== Segment start ==

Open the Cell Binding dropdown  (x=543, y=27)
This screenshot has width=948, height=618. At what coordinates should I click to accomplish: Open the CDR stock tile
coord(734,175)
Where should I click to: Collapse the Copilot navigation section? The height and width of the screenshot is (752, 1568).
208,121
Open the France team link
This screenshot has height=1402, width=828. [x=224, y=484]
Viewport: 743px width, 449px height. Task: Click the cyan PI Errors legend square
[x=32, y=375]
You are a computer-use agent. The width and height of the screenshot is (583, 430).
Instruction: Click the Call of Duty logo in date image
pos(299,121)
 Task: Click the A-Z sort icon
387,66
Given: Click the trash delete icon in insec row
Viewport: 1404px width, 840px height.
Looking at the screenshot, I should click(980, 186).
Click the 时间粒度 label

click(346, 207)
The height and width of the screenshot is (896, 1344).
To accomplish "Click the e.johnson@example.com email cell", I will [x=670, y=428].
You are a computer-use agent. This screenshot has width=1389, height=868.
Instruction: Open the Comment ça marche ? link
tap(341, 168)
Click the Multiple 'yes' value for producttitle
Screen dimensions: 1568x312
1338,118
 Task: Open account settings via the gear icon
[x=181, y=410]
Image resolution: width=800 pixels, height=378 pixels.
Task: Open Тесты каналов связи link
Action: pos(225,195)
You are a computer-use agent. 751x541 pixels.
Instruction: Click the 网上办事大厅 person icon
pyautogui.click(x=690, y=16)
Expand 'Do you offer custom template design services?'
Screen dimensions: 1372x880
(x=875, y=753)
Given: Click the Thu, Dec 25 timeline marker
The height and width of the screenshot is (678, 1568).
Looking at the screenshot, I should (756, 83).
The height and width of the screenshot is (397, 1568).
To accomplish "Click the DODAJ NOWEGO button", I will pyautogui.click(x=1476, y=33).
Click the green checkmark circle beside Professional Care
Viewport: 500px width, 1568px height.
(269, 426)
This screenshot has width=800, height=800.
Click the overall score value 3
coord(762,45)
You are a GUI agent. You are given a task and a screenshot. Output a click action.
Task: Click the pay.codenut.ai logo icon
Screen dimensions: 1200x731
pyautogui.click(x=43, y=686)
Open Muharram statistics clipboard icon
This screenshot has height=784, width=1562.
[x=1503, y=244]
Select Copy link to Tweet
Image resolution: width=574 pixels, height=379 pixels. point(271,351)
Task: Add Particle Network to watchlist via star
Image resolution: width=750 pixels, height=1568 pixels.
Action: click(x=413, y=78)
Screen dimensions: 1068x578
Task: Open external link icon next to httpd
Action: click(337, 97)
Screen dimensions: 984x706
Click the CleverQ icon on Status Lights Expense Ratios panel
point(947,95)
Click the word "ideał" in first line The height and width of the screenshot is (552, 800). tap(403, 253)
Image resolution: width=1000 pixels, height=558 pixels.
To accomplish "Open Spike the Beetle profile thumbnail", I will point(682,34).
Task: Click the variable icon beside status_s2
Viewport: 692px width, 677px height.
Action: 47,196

== Segment end ==

Copy out exactly the lines between the line with "Select Copy link to Tweet" and the last line of the entries, counting both of those lines.

Select Copy link to Tweet
Image resolution: width=574 pixels, height=379 pixels. point(271,351)
Task: Add Particle Network to watchlist via star
Image resolution: width=750 pixels, height=1568 pixels.
Action: click(x=413, y=78)
Screen dimensions: 1068x578
Task: Open external link icon next to httpd
Action: click(337, 97)
Screen dimensions: 984x706
Click the CleverQ icon on Status Lights Expense Ratios panel
point(947,95)
Click the word "ideał" in first line The height and width of the screenshot is (552, 800). tap(403, 253)
Image resolution: width=1000 pixels, height=558 pixels.
To accomplish "Open Spike the Beetle profile thumbnail", I will point(682,34).
Task: Click the variable icon beside status_s2
Viewport: 692px width, 677px height.
Action: 47,196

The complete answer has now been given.